Albert Schweitzer écrivait en 1934 : “La religion de notre temps ressemble à un fleuve africain pendant la saison sèche : un lit immense, des bancs de sable et au milieu un filet d’eau qui cherche son chemin. On essaie de s’imaginer qu’autrefois un fleuve remplissait ce lit, que les bancs de sable n’existaient pas, mais qu’il coulait majestueusement entre les berges et qu’un jour il en sera de nouveau ainsi…”.

Schweitzer  souhaite un rationalisme religieux où s’accordent, comme au XVIIIe siècle, religion, éthique et pensée. En d’autres termes, une pensée religieuse et une religion pensante.
On connaît l’exigence de son éthique du respect de la vie et la force du terme allemand qu’il utilise « Ehrfurcht », soit respect, saisissement, émerveillement non dénué de crainte. Crainte devant le mystère, la puissance de la vie.

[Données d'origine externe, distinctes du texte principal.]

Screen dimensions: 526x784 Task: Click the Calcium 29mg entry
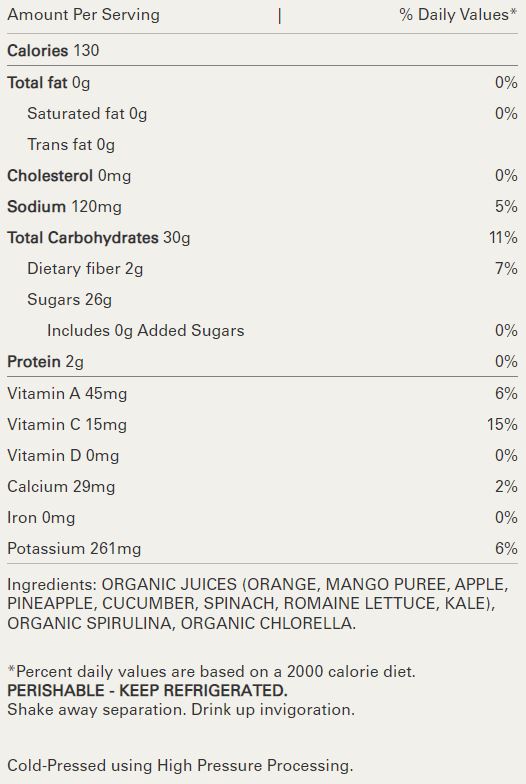coord(61,486)
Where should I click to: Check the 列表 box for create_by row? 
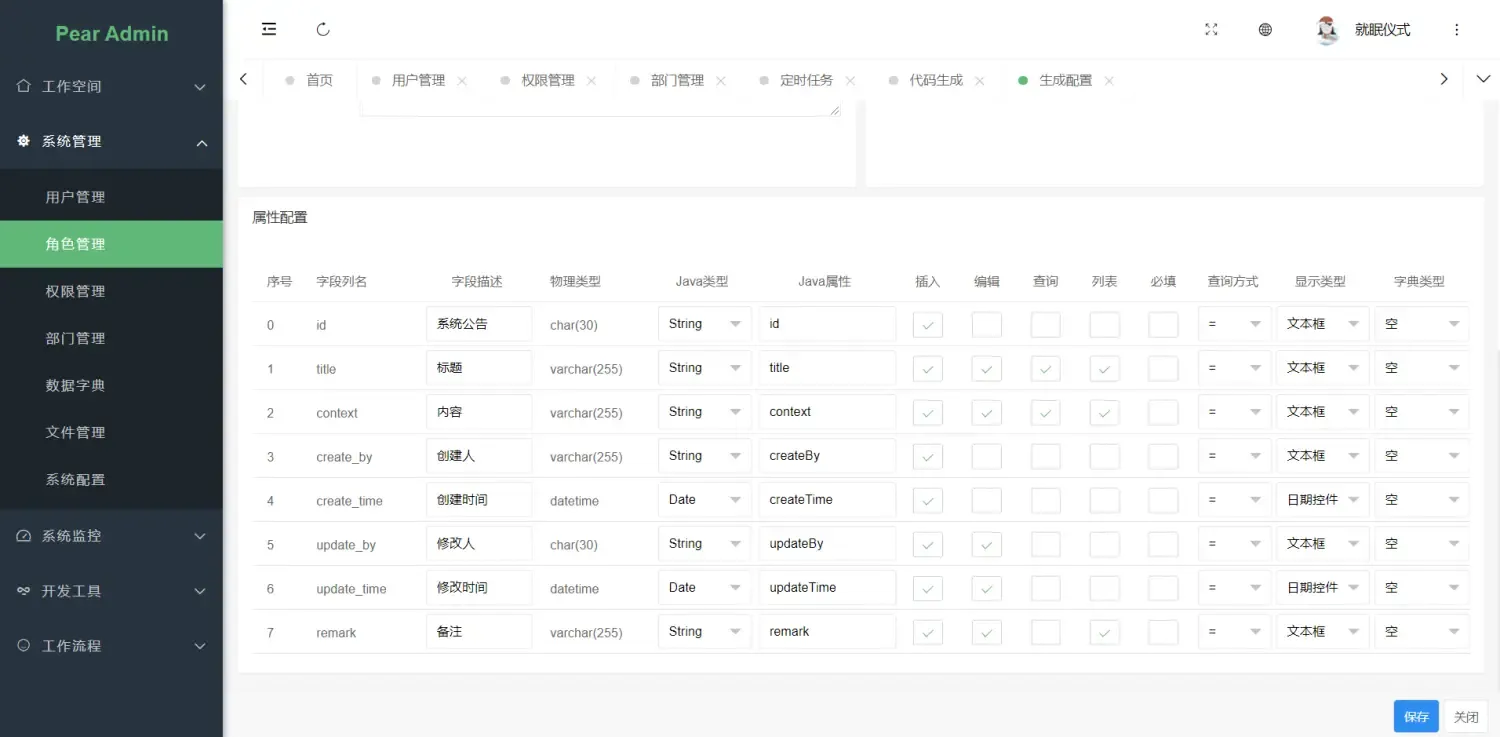(1104, 455)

C’est par son éthique que l’homme signifie en acte son appartenance à l’être infini, à Dieu, auquel toute vie se rattache comme à son origine. L’éthique, dit encore Schweitzer, c’est la reconnaissance de notre responsabilité, élargie à l’infini, envers tout ce qui vit.

Ainsi donc, cette respiration de la crainte de l’Éternel est le fondement préalable à tout ce que nous, citoyens craignants Dieu, évaluons comme valeurs chrétiennes. Un changement de société commence par celui d’individus transformés par ce souffle de la crainte de l’Éternel.